Take the line containing "The image size is (757, 532)." and every line after it to the end of the records, and copy them exactly, excluding pictures.

(Excerpted records)
+ + + + + + +

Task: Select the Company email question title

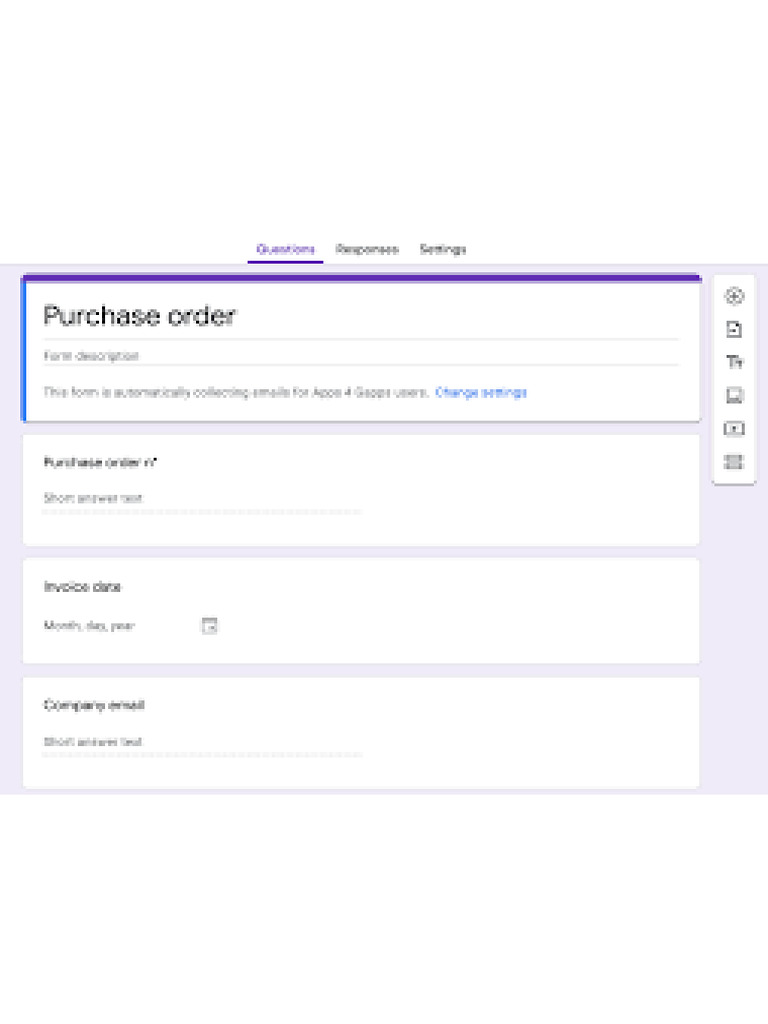Action: click(x=94, y=705)
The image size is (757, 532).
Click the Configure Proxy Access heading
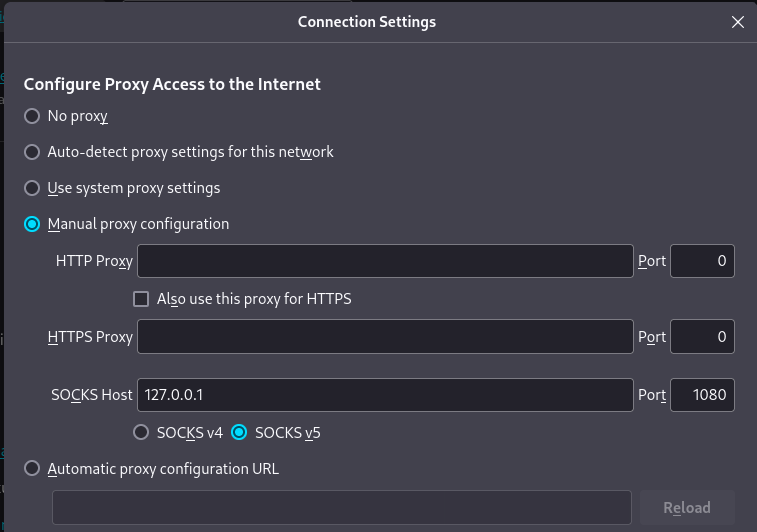click(172, 84)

+ + + + + + +

(Output)
The image size is (757, 532).
Click the Configure Proxy Access heading
click(172, 84)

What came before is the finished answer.